4.2. Effectiveness, Limitations, and Clinical Management for HIT

The 4T score was originally designed as a real-time pretest probability tool that relies heavily on the availability and accurate interpretation of sequential platelet counts and clinical context [11,12,13,14]. The poor agreement we observed likely stems from the subjective nature of certain criteria, particularly the “Timing of platelet count fall” and “Other causes for thrombocytopenia,” especially in complex, hospitalized patients where multiple causes for thrombocytopenia often coexist. Our results are consistent with previous literature acknowledging inter-observer variability as a key limitation of the 4T score [7]. The substantial inter-rater reliability (κ = 0.78) achieved by our two trained physicians after a standardized training session suggests that targeted education and clear protocols could mitigate this variability and improve the uniformity of its application.

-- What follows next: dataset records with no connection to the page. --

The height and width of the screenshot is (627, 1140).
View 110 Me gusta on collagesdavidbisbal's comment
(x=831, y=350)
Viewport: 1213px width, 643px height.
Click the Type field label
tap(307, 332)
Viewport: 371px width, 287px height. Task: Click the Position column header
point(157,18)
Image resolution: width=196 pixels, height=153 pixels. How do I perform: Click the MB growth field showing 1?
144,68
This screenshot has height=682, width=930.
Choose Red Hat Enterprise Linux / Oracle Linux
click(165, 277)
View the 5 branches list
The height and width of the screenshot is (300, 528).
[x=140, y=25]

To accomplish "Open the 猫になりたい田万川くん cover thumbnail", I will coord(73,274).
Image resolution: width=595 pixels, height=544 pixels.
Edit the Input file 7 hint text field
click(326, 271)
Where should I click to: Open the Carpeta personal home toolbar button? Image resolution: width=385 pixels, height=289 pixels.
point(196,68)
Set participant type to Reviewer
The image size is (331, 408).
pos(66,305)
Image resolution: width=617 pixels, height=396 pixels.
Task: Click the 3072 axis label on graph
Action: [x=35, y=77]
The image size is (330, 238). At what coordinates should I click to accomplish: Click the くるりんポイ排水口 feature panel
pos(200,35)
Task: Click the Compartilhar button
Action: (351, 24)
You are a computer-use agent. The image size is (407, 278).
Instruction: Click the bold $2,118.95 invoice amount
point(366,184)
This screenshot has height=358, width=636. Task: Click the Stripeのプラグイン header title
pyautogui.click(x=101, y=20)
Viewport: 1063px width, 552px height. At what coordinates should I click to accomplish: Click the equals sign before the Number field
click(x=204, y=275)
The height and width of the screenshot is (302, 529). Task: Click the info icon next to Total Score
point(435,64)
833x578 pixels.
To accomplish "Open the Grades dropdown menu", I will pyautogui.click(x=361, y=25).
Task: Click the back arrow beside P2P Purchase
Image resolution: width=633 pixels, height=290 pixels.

5. Study Limitations and Challenges

Our study has several important limitations. Its retrospective, single-center design may limit the generalizability of our findings. The exclusion of 157 patients who were not tested for HIT, primarily based on low clinical suspicion, introduces a potential selection bias. Furthermore, the use of a retrospectively applied, physician-calculated score as our comparator, while methodologically rigorous with blinding and adjudication, inherently lacks the real-time clinical context available to the treating physician. Therefore, our ‘standardized’ score may not perfectly represent the ideal ‘gold standard’ for a bedside assessment tool. Finally, our laboratory standard was an IgG-specific ELISA. While highly sensitive, it is not the functional gold standard (Serotonin Release Assay). The lack of SRA confirmation means we cannot definitively distinguish between true HIT and clinically insignificant anti-PF4/heparin antibodies in some ELISA-positive cases.

6. Conclusions

In conclusion, we found significant variability between 4T scores applied in clinical practice and those recalculated in a standardized, blinded fashion. This discrepancy highlights a potential for misclassification in real-world settings. While our findings suggest that standardization and training could reduce this variability, they also underscore the inherent challenges of retrospective validation of a clinical tool. Future prospective studies are needed to confirm whether standardized training directly improves diagnostic accuracy and patient outcomes.